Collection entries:

■ ■ ■ ■ ■ ■ ■

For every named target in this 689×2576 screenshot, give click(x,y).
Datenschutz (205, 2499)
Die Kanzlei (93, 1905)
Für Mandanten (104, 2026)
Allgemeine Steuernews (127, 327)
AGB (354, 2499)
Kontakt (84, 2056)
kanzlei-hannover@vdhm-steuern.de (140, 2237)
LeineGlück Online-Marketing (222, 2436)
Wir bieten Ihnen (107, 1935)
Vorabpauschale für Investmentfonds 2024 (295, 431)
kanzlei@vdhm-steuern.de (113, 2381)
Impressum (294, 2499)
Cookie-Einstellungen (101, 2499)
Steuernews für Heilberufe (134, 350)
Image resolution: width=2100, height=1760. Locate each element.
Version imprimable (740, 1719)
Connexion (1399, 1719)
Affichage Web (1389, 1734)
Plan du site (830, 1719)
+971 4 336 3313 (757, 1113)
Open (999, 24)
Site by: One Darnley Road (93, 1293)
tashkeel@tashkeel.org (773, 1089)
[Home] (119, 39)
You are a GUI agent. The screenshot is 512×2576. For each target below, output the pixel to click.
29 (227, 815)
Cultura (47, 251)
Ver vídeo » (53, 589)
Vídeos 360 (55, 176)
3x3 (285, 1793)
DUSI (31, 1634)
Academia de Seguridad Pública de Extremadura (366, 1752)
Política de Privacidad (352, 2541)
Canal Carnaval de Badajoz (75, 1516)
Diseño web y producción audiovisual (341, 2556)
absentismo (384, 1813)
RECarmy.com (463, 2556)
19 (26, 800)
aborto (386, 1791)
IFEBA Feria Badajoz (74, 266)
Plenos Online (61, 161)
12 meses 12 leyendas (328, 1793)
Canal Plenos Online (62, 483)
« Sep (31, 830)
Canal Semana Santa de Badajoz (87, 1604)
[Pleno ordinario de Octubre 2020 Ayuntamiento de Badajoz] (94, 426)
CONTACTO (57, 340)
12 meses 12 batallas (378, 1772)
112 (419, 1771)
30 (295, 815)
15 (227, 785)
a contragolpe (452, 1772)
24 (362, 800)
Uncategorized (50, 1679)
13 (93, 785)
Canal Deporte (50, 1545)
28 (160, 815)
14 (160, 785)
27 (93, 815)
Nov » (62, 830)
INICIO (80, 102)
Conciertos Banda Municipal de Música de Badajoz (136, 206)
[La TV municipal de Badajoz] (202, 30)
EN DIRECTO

■ ■ ■ ■ ■ ■ ■

• _Directions_: Each line of the records that holds the word "meses" should be copied out.

• _Response to this exercise_:
12 meses 12 leyendas (328, 1793)
12 meses 12 batallas (378, 1772)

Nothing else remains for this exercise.